Rate Limiting Component
The rate limiting component (internal/rate) provides per-host rate limiting to ensure respectful probing and prevent overwhelming target servers.
Overview
The rate limiting component implements a token bucket rate limiter with per-host isolation, automatic cleanup, and configurable burst capacity.
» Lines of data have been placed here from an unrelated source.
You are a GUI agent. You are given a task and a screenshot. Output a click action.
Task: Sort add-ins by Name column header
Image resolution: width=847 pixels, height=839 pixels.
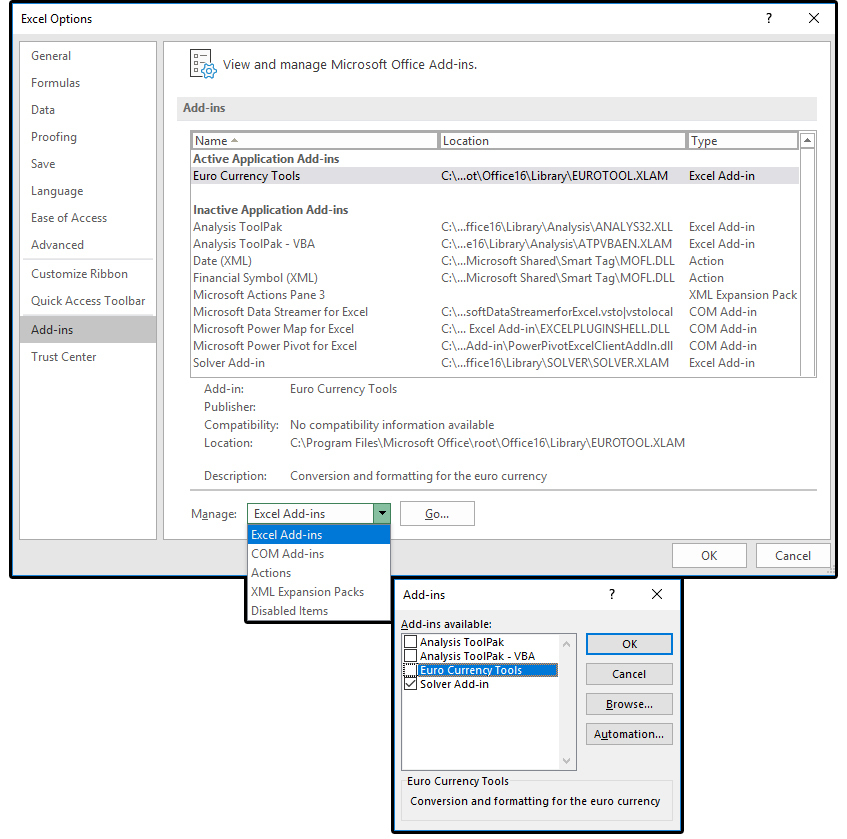(x=314, y=141)
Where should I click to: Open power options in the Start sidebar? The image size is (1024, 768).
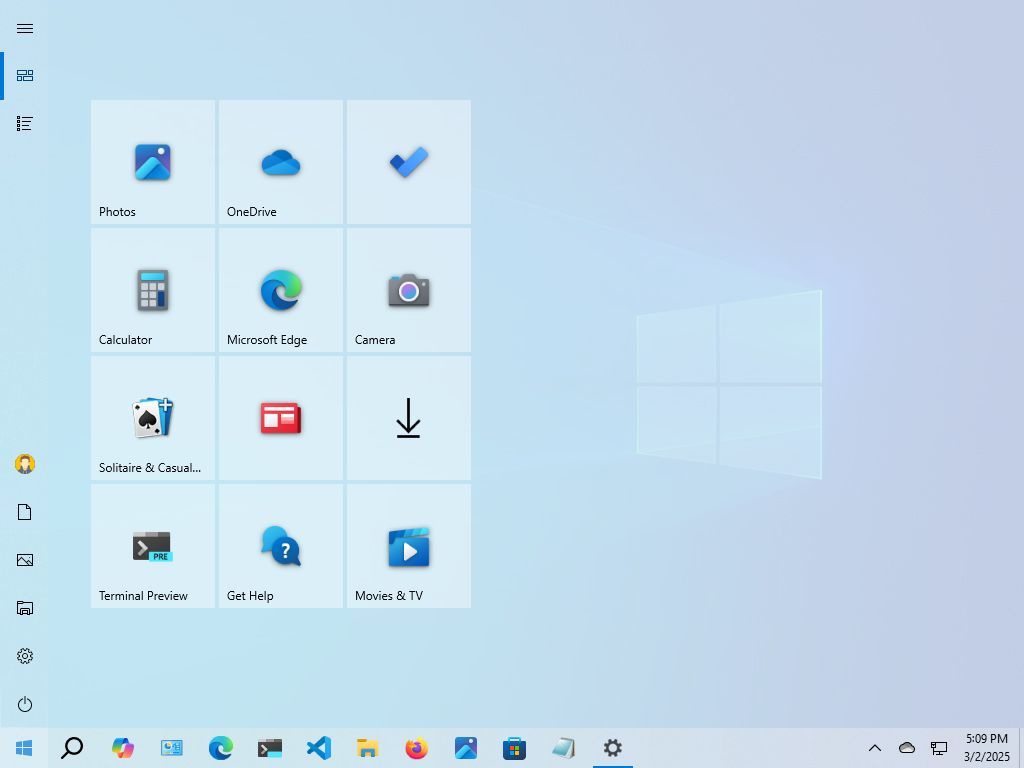pyautogui.click(x=24, y=704)
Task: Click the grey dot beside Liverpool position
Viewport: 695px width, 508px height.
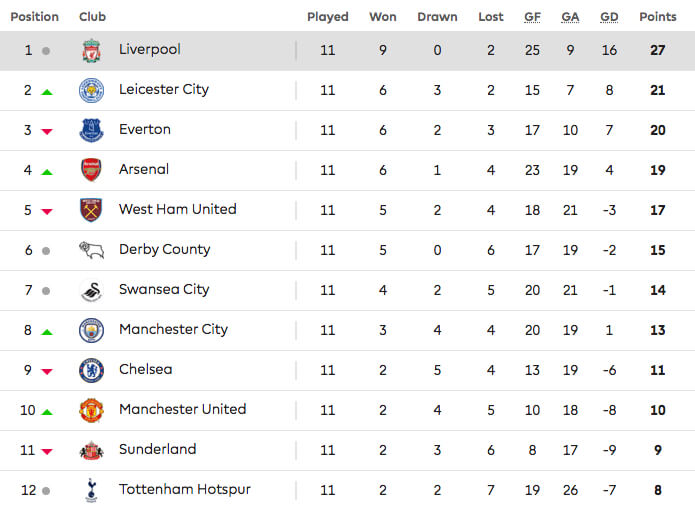Action: pyautogui.click(x=46, y=51)
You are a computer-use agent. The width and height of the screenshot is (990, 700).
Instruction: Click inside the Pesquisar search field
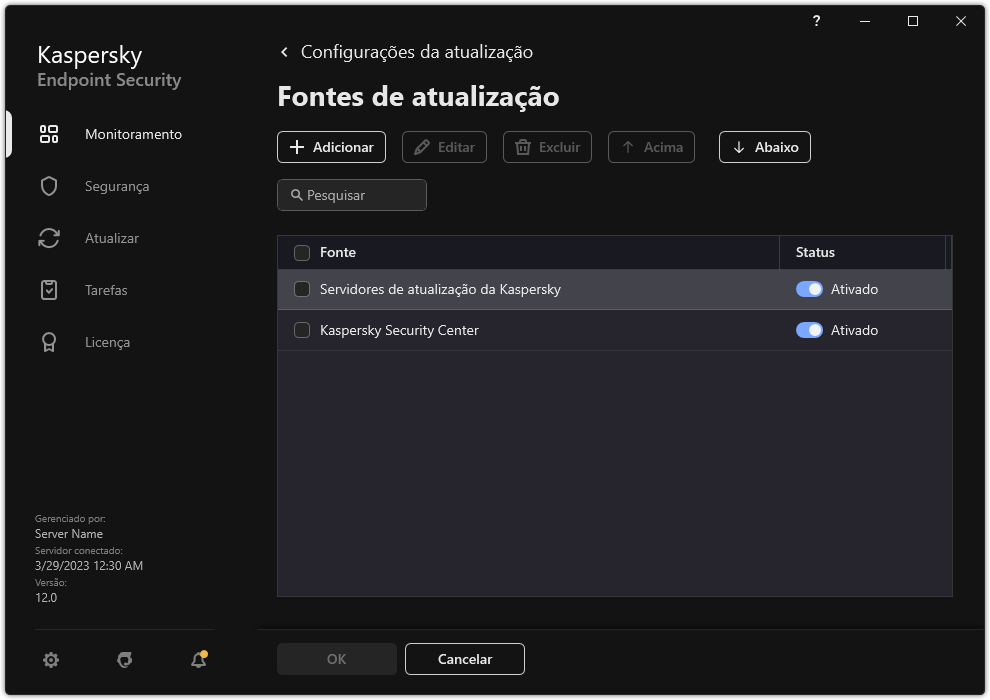352,195
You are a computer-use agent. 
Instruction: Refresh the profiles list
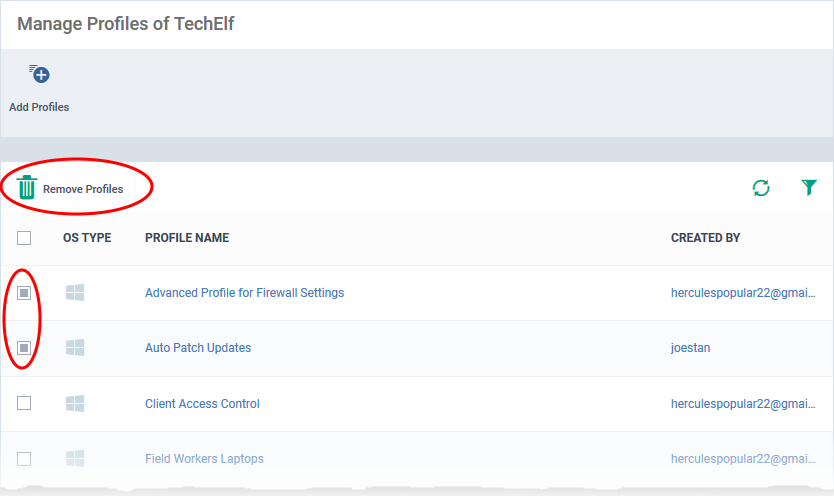[761, 188]

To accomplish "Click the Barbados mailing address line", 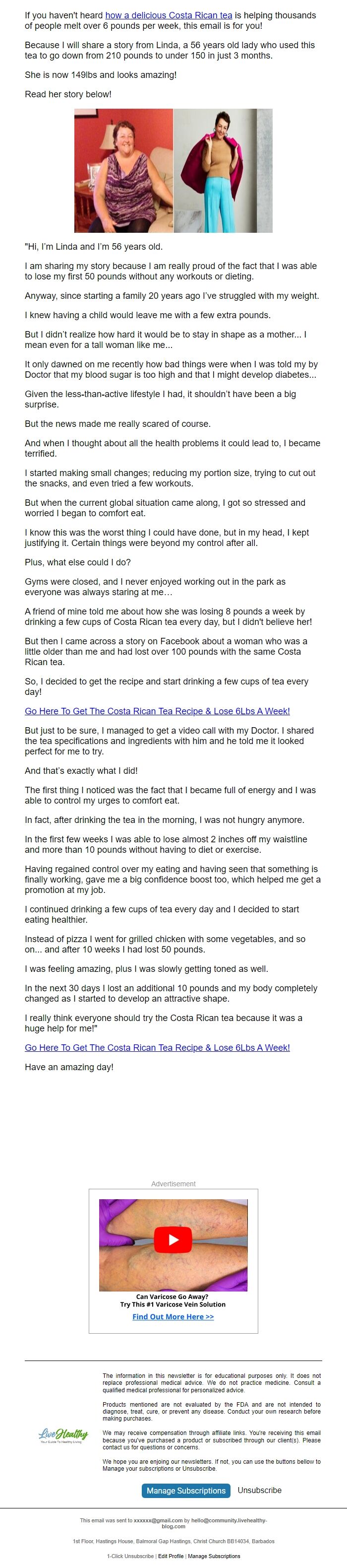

It ensures SPYDER operates as a responsible internet citizen by respecting server capacity and preventing abuse.
Core Structure
PerHost
Main rate limiting structure that manages per-host limiters:
type PerHost struct {
mu sync.Mutex // Thread-safe access protection
m map[string]*limitEntry // Per-host limiter storage
perSecond float64 // Requests per second rate
burst int // Burst capacity
maxEntries int // Maximum stored entries (10,000)
}limitEntry
Individual host rate limiting entry:
type limitEntry struct {
limiter *rate.Limiter // Token bucket limiter for the host
lastUsed time.Time // Last access time for cleanup
}Core Functions
New(perSecond float64, burst int) *PerHost
Creates a new per-host rate limiter with automatic cleanup.
Parameters:
perSecond: Maximum requests per second per hostburst: Maximum burst capacity per host
Returns:
*PerHost: Configured rate limiter instance
Features:
- Automatic Cleanup: Starts background goroutine for memory management
- Memory Protection: Limits maximum entries to 10,000 hosts
- Thread Safety: Mutex-protected concurrent access
Allow(host string) bool
Checks if a request is allowed under the rate limit without blocking.
Parameters:
host: The target hostname for rate limiting
Returns:
bool:trueif request is allowed,falseif rate limited
Behavior:
- Immediate Response: Non-blocking check
- Token Consumption: Consumes token if available
- Lazy Initialization: Creates limiter entry if not exists
Wait(host string)
Blocks until a request token becomes available for the host.
Parameters:
host: The target hostname for rate limiting
Behavior:
- Blocking Operation: Waits until token is available
- Guaranteed Execution: Always allows request after wait
- Context-Free: Uses background context for waiting
SetRate(perSecond float64, burst int)
Updates the rate and burst parameters for newly created per-host limiters. Existing limiters (already created for active hosts) keep their current rate until they expire and are recreated. Called automatically by the runtime config change listener when the Control API patches crawling.rate_per_host or crawling.rate_burst.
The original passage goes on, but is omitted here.